I love the locations where it appears the previous occupant just got up one day and never came back. There’s a special mystique to these places – feelings of fascination, mystery, fear and intrigue mixed with a sense of intrusion. And so it was with this house.
I’d driven past this place a hundred times and had always planned to visit but never quite got around to it. Hidden in plain sight in the Adelaide Hills – the kind of place where it’s hard to go unseen by the local population. A miserable winter’s Sunday afternoon provided an opportunity and I finally made my way inside. After fighting through thick vegetation to a rear entrance I stepped inside and into a time capsule.
Cupboards overflowed with 1960s magazines. Kitchen cupboards were still stocked with jars of food. A bed was left unmade, a pair of slippers still at the bedside. Antique crockery and silverware gathered dust in display cabinets. Photos and personal effects lay scattered in various rooms. Shooting trophies from the early 1900s left to rot alongside rifle stocks and cardboard targets. But it was the lounge room which held the biggest surprise. Amongst the peeling wallpaper, orange vinyl couch and faux stone fireplace stood a Christmas tree, it’s tinsel and decorations still in place. A calendar in an adjacent room declared the date as December 1981.
I still don’t know exactly what happened here to bring about abandoning a home and a family history for 30 years. I’ve been told varying stories relating to family grief and despair but have yet to prove any one story as being true. I do know that the house was originally a shop before becoming a residence in the 1940s. The circumstances leading to its abandonment are a mystery.

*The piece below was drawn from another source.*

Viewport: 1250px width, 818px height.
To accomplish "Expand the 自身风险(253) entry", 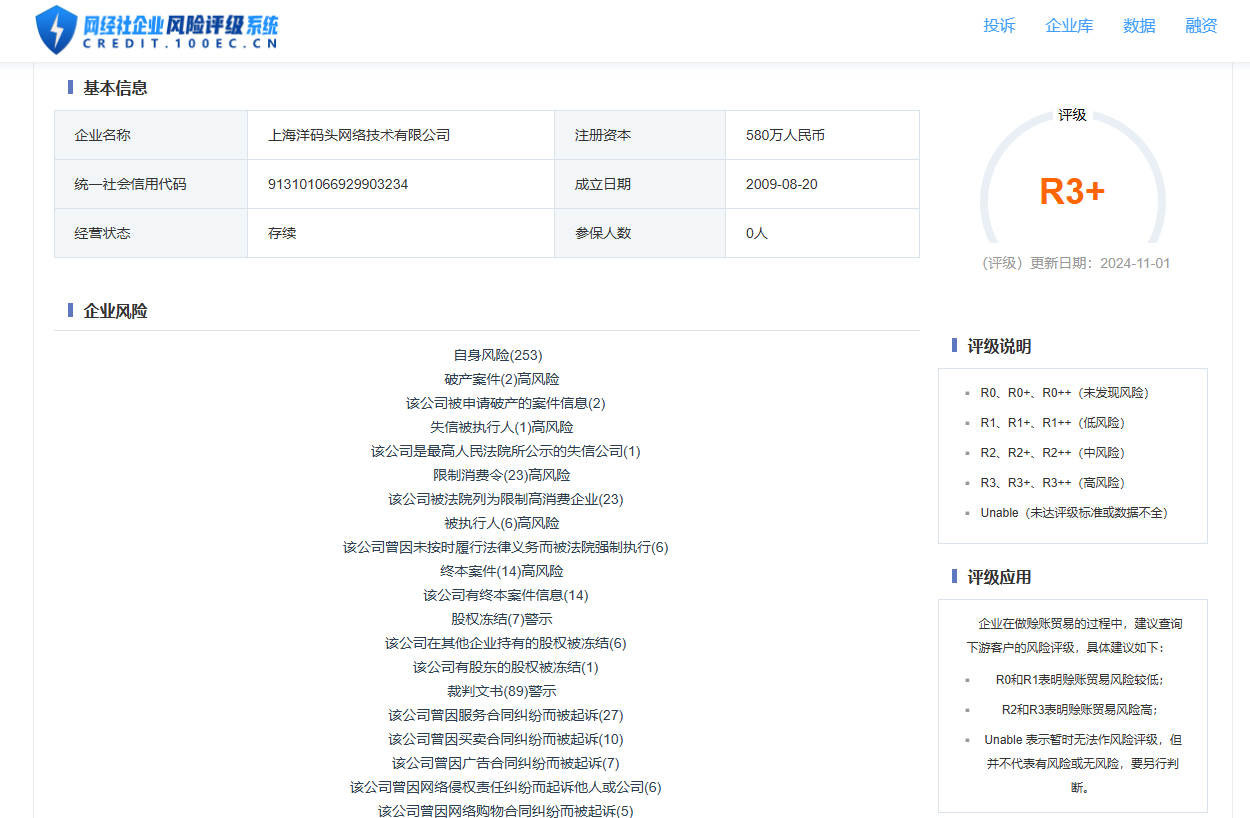I will [497, 355].
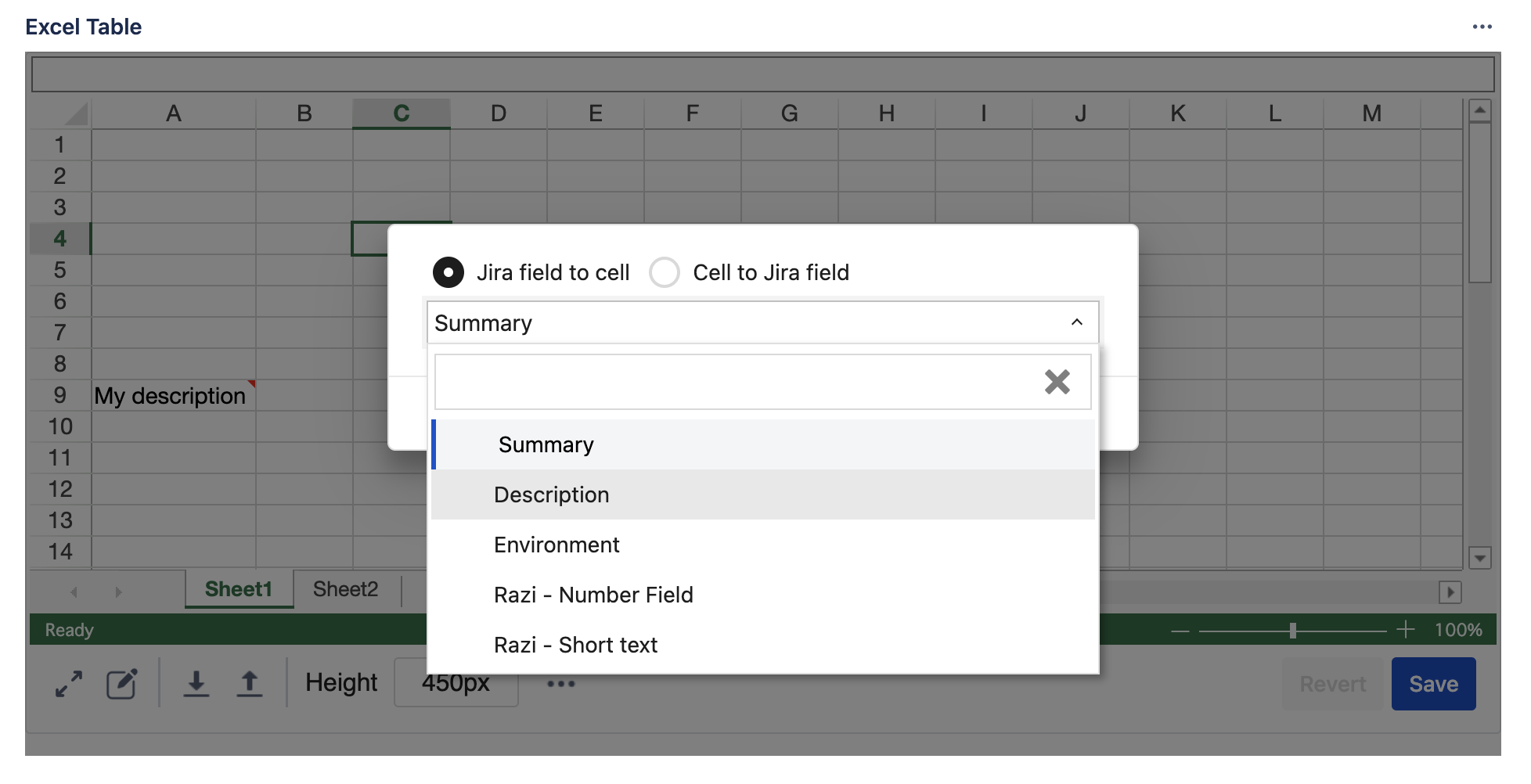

Alas, I am not the only one to have found my way inside. And once word gets out, it is inevitable that a more rapid deterioration takes place as those with an agenda different to mine steal, vandalise and destroy. I’ve made several visits back to the house over the past two years and am saddened to find it ruthlessly picked to pieces. Gone are the antiques, the framed photographs, the old timber meat safe, the oldest magazines and most of the personal effects. The kitchen floor has collapsed into the cellar, with the other floors soon to follow.
Of the many abandoned houses I have been inside this one was special – a chance to spend some time with the ghosts of Christmas past. I will always wonder what happened that Christmas of 1981 and I am grateful to have found it when I did – when it was untouched and pristine awaiting the return of its owner.